“Judging from the specimens of female loveliness I have met with so far, I should say very remarkable,” retorted Sampson; “for, with the exception of that pretty chambermaid at the Pavillong dong Haw, I haven’t seen a decent-looking woman since we left Saint Mallow.”
They went down to the bridge, Sampson hobbling over the stony pathway, and vehemently abusing the vestry and local board of Auray, which settlement he appeared to think was governed exactly after the manner of our English country towns.

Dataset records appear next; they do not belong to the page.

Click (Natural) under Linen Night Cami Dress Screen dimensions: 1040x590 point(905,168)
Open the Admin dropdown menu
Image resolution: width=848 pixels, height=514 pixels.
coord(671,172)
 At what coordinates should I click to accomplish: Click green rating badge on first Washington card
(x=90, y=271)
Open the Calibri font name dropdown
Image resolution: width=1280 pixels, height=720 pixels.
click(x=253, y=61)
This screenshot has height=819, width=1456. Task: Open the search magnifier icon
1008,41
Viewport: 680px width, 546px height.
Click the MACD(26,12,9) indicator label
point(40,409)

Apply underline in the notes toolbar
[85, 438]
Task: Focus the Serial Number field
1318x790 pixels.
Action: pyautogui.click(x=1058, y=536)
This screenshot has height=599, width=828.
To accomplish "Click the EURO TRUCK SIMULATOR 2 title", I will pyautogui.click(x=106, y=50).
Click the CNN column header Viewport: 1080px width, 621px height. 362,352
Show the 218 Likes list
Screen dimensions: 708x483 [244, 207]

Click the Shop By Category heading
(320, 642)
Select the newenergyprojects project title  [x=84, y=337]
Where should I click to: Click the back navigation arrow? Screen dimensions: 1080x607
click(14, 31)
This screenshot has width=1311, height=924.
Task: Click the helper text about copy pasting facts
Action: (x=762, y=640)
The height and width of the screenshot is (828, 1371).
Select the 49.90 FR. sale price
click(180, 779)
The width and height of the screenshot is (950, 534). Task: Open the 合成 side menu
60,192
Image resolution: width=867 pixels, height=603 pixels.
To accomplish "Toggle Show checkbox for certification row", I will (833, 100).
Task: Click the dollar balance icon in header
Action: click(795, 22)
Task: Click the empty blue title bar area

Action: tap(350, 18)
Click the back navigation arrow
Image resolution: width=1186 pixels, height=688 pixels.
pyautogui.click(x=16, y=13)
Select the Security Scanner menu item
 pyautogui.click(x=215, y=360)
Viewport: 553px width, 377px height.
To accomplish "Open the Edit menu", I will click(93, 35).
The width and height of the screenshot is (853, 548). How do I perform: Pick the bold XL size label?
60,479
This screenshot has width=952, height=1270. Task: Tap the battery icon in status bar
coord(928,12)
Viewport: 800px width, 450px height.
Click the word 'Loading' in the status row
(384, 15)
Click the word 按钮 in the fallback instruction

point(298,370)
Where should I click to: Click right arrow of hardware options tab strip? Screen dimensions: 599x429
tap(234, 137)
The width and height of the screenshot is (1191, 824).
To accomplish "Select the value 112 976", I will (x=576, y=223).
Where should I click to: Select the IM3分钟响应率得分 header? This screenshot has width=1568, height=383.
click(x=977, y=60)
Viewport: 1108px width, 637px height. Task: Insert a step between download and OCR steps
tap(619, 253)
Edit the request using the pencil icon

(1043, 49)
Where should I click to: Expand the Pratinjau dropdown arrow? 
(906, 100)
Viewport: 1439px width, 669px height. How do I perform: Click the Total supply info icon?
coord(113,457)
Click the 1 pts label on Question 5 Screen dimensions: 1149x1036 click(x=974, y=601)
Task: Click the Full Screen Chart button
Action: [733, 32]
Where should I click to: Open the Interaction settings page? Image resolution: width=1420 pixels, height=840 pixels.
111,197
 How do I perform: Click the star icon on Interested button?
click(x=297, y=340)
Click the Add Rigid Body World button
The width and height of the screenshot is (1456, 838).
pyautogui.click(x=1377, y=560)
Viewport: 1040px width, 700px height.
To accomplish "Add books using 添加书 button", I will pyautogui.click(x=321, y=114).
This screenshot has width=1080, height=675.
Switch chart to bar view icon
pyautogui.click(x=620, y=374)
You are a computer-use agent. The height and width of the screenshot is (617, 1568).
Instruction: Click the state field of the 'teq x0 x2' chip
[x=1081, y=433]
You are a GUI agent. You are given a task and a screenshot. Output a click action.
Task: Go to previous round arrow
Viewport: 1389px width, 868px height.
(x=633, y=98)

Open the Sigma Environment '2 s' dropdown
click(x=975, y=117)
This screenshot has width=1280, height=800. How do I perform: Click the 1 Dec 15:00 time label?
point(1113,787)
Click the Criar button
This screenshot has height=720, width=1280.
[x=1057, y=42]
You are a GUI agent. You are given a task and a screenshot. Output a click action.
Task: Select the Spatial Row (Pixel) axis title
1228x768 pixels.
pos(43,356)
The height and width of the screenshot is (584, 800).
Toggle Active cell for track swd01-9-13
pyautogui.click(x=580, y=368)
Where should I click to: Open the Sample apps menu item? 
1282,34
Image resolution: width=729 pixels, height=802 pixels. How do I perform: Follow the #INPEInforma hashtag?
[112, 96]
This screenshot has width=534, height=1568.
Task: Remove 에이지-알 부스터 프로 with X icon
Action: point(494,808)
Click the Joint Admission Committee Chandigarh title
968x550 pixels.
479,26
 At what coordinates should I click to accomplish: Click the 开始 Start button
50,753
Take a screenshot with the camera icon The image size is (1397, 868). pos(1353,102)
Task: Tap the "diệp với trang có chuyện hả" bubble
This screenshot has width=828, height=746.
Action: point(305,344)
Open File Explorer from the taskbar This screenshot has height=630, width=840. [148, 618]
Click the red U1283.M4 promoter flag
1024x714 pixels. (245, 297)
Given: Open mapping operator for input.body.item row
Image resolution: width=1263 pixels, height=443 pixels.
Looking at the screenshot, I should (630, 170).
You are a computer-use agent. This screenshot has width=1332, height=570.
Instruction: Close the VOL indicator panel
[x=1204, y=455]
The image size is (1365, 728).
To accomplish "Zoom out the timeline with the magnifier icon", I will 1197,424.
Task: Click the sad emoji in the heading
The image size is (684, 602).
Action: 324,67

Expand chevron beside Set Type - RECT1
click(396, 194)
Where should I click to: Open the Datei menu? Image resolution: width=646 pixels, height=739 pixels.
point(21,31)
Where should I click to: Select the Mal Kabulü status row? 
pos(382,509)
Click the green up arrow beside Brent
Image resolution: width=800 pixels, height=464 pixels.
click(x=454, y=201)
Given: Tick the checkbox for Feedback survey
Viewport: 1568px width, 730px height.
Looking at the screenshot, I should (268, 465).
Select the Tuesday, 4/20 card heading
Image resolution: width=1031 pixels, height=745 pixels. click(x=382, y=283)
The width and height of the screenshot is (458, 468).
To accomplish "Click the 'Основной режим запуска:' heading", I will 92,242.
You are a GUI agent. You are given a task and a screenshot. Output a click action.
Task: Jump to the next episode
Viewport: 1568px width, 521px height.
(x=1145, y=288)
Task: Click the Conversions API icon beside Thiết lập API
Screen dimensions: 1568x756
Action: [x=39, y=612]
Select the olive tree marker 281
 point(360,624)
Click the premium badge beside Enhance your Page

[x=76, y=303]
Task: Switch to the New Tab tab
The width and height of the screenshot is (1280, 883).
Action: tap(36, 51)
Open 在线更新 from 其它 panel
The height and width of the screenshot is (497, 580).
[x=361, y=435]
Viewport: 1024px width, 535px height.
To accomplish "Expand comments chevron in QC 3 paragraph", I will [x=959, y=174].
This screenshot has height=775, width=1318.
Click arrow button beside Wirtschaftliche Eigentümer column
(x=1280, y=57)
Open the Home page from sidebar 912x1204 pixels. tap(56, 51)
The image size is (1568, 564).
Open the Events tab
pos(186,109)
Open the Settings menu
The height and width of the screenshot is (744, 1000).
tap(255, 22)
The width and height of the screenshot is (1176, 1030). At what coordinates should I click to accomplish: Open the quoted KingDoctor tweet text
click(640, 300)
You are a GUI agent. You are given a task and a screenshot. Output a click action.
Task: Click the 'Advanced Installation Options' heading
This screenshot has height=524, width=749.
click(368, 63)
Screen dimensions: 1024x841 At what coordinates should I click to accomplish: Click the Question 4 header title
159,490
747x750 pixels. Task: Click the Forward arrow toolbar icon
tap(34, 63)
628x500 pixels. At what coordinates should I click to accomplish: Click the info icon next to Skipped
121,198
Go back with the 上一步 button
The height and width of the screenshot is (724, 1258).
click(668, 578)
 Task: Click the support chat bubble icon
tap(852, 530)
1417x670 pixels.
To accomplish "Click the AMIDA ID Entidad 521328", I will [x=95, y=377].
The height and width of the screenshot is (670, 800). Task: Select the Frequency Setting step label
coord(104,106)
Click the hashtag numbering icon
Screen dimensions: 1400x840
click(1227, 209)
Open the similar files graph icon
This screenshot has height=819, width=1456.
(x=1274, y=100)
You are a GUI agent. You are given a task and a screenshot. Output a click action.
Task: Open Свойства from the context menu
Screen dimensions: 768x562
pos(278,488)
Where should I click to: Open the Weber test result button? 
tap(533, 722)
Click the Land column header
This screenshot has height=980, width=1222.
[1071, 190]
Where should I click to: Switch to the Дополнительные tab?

They crossed the bridge and went to look at an old church on the other side of the river, where the fisher folk had hung models of three-masters and screw steamers as votary offerings to their guardian saints; then they re-crossed the bridge and went up to an observatory on a hill above the little town, and surveyed as much as they could see of the landscape in the gathering winter gloom; and then Mr. Sampson, who might possibly have been impressed by Vesuvius in a state of eruption, but who had not a keen eye for the quaint and picturesque on a small scale, proposed that they should go back to their hotel and make themselves comfortable for dinner.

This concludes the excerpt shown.